With all his good friends, you are sure to know they will fix him up better than he could ever have imagined.

One idea was that he troll the buffet lines in town for the love of his life, but that scared him speechless when a photo preview was included with the email suggestion.

Another offered herself up with the caveat of considerable age, an extremely accurate cowboy B.S. detector and a large cast iron skillet.

Dan thought it might be OK, but she had to bring her own microwave. You ll recall he recently blew his up in the tater tot explosion.

Not long ago, Dan’s ole buddy Donnie called him and said he was moving back to the area. Dan began recalling “the best of Donnie” stories.

Dan and Donnie were working on a ranch, but not living there. In money-saving mode, Donnie rode a Moped to and from his job.

A Great Dane on the route liked to chase the motor-scooter cowboy.
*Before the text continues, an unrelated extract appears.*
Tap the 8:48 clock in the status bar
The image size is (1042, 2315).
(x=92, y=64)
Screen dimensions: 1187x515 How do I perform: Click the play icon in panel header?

One morning, Donnie came limping into work, somewhat bloodied up. “You know, I have no idea if that Great Dane is still in the ditch underneath that Moped,” he said.

At lunch, they took a ranch truck down to the crash site and sorted everything out. Dog 1, Moped 0. Donnie got a truck.

Donnie invited everybody over to eat one night. He was going to cook it up himself. The gang showed up and he handed them each a bowl teeming with unidentified ingredients. Someone finally asked. Ranch Style Beans and tuna fish.

When he called, Donnie told Dan he had been shopping in the horse trading magazines because as soon as he moved back, he wanted to take up roping again with Dan and his pals.
He said, as he understands horse ads, there are two categories, “He’s a good’un,” and “He has a world of potential.”

“Don’t want none of them potential ones, that sounds like work,” Donnie said. When Dan asked him if he was looking for heading or heeling horse, Donnie said it didn’t matter, he had decided to get the cheapest “he s a good ‘un” he could find.

Dan reminded him that he never was very good at roping and Donnie’s response was, “Don’t matter. I’m mostly in it for the beer drinkin’ . I figure six or eight 12-packs and I’ll have this team roping thing down.”

When Dan asked Donnie how many times he’d been married, he said, “Four and half.”

“How do you figure to have been married a half a time?” Dan asked.

“Well,” Donnie explained, “I’ve been married four times in a church building. Then one time I got drunk in Oklahoma and had some sort of Indian ceremony with a fat woman. I might have been getting married then.”

Likely, it was close to winter when that happened. Wonder if she had a microwave? Dan, perhaps, could give her a call.

Julie has already put in an order for firewood. It’s just simpler.